— Data to process —
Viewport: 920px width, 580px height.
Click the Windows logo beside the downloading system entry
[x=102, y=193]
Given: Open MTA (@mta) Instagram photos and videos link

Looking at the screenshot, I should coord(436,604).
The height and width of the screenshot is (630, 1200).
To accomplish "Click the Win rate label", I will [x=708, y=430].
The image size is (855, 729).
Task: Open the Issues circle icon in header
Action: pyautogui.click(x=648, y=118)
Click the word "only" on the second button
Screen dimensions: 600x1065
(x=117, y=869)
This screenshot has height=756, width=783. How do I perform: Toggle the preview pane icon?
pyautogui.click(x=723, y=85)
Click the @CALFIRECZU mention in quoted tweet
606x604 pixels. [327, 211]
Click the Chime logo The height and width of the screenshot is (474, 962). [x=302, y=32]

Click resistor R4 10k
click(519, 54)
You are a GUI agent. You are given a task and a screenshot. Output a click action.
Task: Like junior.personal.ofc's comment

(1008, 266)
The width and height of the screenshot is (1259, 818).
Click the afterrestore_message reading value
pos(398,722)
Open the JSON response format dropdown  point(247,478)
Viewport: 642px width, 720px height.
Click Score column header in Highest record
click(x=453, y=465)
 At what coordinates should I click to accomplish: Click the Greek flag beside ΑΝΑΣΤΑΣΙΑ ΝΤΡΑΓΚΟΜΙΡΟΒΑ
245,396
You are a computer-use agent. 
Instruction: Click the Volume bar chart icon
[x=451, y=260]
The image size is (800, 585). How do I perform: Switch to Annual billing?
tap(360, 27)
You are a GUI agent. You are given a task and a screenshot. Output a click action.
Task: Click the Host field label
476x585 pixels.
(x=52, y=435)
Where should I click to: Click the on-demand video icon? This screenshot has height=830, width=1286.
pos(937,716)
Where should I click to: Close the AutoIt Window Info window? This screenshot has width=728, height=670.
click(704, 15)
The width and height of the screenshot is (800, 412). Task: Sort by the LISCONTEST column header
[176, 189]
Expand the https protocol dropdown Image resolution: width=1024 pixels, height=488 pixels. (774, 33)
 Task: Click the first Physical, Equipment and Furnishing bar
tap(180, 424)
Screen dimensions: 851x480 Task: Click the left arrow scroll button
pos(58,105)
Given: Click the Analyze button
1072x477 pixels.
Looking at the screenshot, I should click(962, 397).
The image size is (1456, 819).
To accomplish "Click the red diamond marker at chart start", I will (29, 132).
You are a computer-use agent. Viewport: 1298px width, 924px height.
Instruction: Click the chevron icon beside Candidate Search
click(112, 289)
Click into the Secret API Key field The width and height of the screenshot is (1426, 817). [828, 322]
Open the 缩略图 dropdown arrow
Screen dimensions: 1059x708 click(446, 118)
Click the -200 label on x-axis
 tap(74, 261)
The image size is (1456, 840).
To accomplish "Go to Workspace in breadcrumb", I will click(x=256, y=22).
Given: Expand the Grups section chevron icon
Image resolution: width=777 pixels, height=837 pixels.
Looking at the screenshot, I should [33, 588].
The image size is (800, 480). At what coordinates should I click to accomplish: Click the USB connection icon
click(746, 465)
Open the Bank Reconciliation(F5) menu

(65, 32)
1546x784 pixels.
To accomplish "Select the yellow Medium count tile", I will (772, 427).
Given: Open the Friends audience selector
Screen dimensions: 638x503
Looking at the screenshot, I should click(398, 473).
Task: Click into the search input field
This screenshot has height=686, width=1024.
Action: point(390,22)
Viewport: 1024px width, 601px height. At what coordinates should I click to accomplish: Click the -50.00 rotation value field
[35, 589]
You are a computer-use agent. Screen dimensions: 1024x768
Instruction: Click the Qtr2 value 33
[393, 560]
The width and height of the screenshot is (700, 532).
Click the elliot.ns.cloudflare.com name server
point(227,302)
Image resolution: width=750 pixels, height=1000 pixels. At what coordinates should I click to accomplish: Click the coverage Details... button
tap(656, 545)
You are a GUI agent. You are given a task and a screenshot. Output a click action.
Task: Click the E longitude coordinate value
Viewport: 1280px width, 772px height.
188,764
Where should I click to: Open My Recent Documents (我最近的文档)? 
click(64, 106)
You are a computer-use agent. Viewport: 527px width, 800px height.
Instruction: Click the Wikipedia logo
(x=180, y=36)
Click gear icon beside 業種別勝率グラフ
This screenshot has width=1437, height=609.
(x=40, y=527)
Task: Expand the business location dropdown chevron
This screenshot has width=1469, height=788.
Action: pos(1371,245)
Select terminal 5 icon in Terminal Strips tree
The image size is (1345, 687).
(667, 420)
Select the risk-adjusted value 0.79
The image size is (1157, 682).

— Task requirements —
What you should do is return the records above exactly, leaving nothing out.

— Expected output —
Viewport: 920px width, 580px height.
Click the Windows logo beside the downloading system entry
[x=102, y=193]
Given: Open MTA (@mta) Instagram photos and videos link

Looking at the screenshot, I should coord(436,604).
The height and width of the screenshot is (630, 1200).
To accomplish "Click the Win rate label", I will [x=708, y=430].
The image size is (855, 729).
Task: Open the Issues circle icon in header
Action: pyautogui.click(x=648, y=118)
Click the word "only" on the second button
Screen dimensions: 600x1065
(x=117, y=869)
This screenshot has height=756, width=783. How do I perform: Toggle the preview pane icon?
pyautogui.click(x=723, y=85)
Click the @CALFIRECZU mention in quoted tweet
606x604 pixels. [327, 211]
Click the Chime logo The height and width of the screenshot is (474, 962). [x=302, y=32]

Click resistor R4 10k
click(519, 54)
You are a GUI agent. You are given a task and a screenshot. Output a click action.
Task: Like junior.personal.ofc's comment

(1008, 266)
The width and height of the screenshot is (1259, 818).
Click the afterrestore_message reading value
pos(398,722)
Open the JSON response format dropdown  point(247,478)
Viewport: 642px width, 720px height.
Click Score column header in Highest record
click(x=453, y=465)
 At what coordinates should I click to accomplish: Click the Greek flag beside ΑΝΑΣΤΑΣΙΑ ΝΤΡΑΓΚΟΜΙΡΟΒΑ
245,396
You are a computer-use agent. 
Instruction: Click the Volume bar chart icon
[x=451, y=260]
The image size is (800, 585). How do I perform: Switch to Annual billing?
tap(360, 27)
You are a GUI agent. You are given a task and a screenshot. Output a click action.
Task: Click the Host field label
476x585 pixels.
(x=52, y=435)
Where should I click to: Click the on-demand video icon? This screenshot has height=830, width=1286.
pos(937,716)
Where should I click to: Close the AutoIt Window Info window? This screenshot has width=728, height=670.
click(704, 15)
The width and height of the screenshot is (800, 412). Task: Sort by the LISCONTEST column header
[176, 189]
Expand the https protocol dropdown Image resolution: width=1024 pixels, height=488 pixels. (774, 33)
 Task: Click the first Physical, Equipment and Furnishing bar
tap(180, 424)
Screen dimensions: 851x480 Task: Click the left arrow scroll button
pos(58,105)
Given: Click the Analyze button
1072x477 pixels.
Looking at the screenshot, I should click(962, 397).
The image size is (1456, 819).
To accomplish "Click the red diamond marker at chart start", I will (29, 132).
You are a computer-use agent. Viewport: 1298px width, 924px height.
Instruction: Click the chevron icon beside Candidate Search
click(112, 289)
Click into the Secret API Key field The width and height of the screenshot is (1426, 817). [828, 322]
Open the 缩略图 dropdown arrow
Screen dimensions: 1059x708 click(446, 118)
Click the -200 label on x-axis
 tap(74, 261)
The image size is (1456, 840).
To accomplish "Go to Workspace in breadcrumb", I will click(x=256, y=22).
Given: Expand the Grups section chevron icon
Image resolution: width=777 pixels, height=837 pixels.
Looking at the screenshot, I should [33, 588].
The image size is (800, 480). At what coordinates should I click to accomplish: Click the USB connection icon
click(746, 465)
Open the Bank Reconciliation(F5) menu

(65, 32)
1546x784 pixels.
To accomplish "Select the yellow Medium count tile", I will (772, 427).
Given: Open the Friends audience selector
Screen dimensions: 638x503
Looking at the screenshot, I should click(398, 473).
Task: Click into the search input field
This screenshot has height=686, width=1024.
Action: point(390,22)
Viewport: 1024px width, 601px height. At what coordinates should I click to accomplish: Click the -50.00 rotation value field
[35, 589]
You are a computer-use agent. Screen dimensions: 1024x768
Instruction: Click the Qtr2 value 33
[393, 560]
The width and height of the screenshot is (700, 532).
Click the elliot.ns.cloudflare.com name server
point(227,302)
Image resolution: width=750 pixels, height=1000 pixels. At what coordinates should I click to accomplish: Click the coverage Details... button
tap(656, 545)
You are a GUI agent. You are given a task and a screenshot. Output a click action.
Task: Click the E longitude coordinate value
Viewport: 1280px width, 772px height.
188,764
Where should I click to: Open My Recent Documents (我最近的文档)? 
click(64, 106)
You are a computer-use agent. Viewport: 527px width, 800px height.
Instruction: Click the Wikipedia logo
(x=180, y=36)
Click gear icon beside 業種別勝率グラフ
This screenshot has width=1437, height=609.
(x=40, y=527)
Task: Expand the business location dropdown chevron
This screenshot has width=1469, height=788.
Action: pos(1371,245)
Select terminal 5 icon in Terminal Strips tree
The image size is (1345, 687).
(667, 420)
Select the risk-adjusted value 0.79
The image size is (1157, 682).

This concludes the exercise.